El nuevo orden mundial


Al principio de esta temporada me resultaba difícil quedarme en casa, y a pesar del riesgo de mi profesión, me sentía (y sigo sintiéndome) afortunado de seguir activo. De hecho, yo sé poco o nada del encierro; lo he hecho solo en la tarde y noche de los días hábiles y algunos fines de semana, pues mis mañanas (y algunas noches) han sido de una tensión bárbara. Me hubiera resultado muy difícil pasar todo el día sin salir, y siempre estaba buscando pretextos para visitar la tienda de la esquina:  comprar alguna fruta, cebolla, huevos, agua con gas o un chocolate se convertían en obligaciones ineludibles. 

         La adaptación al nuevo orden mundial era cosa de tiempo, y ahora el pantalón de pijama, las camisetas promocionales y el suéter viejo para dormir se han convertido en mi segunda piel.  Ya no echo de menos la calle y cualquier trapo viejo me viene bien. Solo pensar que salir implica, a la vuelta, sacarme toda la ropa, ir directo a la ducha, desinfectar las llaves, el teléfono, el dinero y cualquier objeto que traiga, me gana la pereza y prefiero seguir oteando la vida desde mi ventana. De hecho, la retoma de mi blog responde a esta nueva existencia intramuros.

Varios amigos me sugirieron, desde siempre,  escribir en el blog estando de viaje, para contar lo que veía o escuchaba andando lejos.  La idea era tentadora, pero siempre consideré más productivo callejear, conversar, conseguir el ángulo para una foto o buscar novedades en librerías de viejo.  Lejos de casa, siempre prioricé la vida extra cerebral, como le llamo yo, por encima de la intracerebral.  Confiaba en que, tarde o temprano, podría sentarme a la máquina y teclear sin apuro. Hoy tampoco es que me abunde el tiempo, pues el trabajo me obliga a leer actualizaciones todos los días (hablo de novedades diagnósticas o terapéuticas y no de cifras: estas son y seguirán siendo un lastre) y sigo viviendo contrarreloj; mi trabajo me exige estar muy al día, pero de algún modo trataré de robarle unos minutos.

▸ **OBJETIVO DEL EJERCICIO**
Prolonga el texto sobre el encierro y la retoma del blog a partir de su última oración.

Ítems guardados:
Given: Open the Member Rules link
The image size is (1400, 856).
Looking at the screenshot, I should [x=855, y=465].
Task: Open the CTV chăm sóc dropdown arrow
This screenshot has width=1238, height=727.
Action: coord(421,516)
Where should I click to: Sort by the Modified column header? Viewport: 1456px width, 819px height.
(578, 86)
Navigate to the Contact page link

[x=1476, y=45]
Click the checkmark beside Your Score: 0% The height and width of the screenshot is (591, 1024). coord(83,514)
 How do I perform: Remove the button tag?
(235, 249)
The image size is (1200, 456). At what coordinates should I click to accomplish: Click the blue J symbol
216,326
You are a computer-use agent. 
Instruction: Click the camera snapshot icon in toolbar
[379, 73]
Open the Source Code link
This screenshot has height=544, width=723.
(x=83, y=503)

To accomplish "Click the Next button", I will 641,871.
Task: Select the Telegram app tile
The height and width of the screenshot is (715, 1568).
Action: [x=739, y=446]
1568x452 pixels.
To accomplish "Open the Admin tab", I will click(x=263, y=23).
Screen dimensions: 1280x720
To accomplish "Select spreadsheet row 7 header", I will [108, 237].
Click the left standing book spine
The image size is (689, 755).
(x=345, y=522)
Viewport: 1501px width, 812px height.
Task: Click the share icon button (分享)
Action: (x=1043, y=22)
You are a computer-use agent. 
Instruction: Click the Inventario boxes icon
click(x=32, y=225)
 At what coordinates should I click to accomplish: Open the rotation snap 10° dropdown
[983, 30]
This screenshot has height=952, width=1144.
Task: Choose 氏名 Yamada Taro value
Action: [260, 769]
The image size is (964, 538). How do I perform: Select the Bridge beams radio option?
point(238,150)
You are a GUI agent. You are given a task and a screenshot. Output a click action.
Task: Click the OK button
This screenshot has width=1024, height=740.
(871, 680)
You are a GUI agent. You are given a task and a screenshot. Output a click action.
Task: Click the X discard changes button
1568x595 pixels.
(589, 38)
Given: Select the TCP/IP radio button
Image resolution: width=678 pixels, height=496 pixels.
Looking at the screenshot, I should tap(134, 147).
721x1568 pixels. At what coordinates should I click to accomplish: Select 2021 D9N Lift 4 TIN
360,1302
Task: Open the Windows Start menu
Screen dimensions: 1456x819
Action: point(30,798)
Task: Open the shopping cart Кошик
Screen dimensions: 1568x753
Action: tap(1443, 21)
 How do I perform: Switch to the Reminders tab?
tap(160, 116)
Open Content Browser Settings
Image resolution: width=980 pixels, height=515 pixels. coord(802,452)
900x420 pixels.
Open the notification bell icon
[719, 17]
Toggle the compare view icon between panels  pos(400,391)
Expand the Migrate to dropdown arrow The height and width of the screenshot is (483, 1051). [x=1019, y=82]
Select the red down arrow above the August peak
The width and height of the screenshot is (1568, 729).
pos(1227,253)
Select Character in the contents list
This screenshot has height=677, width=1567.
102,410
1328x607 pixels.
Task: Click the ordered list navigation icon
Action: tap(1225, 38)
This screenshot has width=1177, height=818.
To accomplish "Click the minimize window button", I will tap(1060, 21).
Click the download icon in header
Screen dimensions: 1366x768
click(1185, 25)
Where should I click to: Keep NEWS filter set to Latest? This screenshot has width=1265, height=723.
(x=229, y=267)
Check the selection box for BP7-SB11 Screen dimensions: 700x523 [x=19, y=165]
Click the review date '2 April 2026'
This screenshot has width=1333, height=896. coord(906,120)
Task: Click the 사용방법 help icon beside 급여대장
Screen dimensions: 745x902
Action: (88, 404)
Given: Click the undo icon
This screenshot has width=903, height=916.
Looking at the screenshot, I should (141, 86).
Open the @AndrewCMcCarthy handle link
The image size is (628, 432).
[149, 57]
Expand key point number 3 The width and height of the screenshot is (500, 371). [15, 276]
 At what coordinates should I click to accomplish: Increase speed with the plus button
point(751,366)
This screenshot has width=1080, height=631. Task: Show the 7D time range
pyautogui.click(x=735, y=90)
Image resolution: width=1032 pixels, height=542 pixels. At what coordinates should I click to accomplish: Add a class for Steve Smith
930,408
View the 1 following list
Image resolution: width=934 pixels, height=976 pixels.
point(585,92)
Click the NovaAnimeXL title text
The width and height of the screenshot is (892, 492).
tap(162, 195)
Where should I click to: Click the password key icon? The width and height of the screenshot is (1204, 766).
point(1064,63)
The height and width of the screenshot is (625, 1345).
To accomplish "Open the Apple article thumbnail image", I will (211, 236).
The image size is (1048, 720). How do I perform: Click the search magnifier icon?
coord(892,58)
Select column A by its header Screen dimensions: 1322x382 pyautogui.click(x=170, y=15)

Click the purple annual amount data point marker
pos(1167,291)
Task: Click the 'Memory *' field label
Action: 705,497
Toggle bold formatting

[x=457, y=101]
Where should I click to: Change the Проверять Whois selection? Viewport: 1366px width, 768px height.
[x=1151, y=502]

▸ **RESULTADO DE LA TAREA**
Noche de jueves


Jueves, cinco y cuarenta de la tarde.  Salgo del hospital y vuelvo a casa de prisa para que no me atrape afuera el toque de queda. En el camino hay un par de jacarandas que alfombran de lila el asfalto, como si no saben del momento que vivimos ¿Acaso ignoran que abril terminó y que deberían dejar de florear?  ¿No se dan cuenta de que el atardecer brillante es suficiente para hacernos babear por una cerveza con los amigos? ¿O si, aprovechando que mañana es viernes feriado, viajáramos a la playa para ver más de cerca la puesta de sol?  ¿Vamos a desquitarnos alguna vez las ganas de tantas cosas que nos hemos tragado durante estas semanas?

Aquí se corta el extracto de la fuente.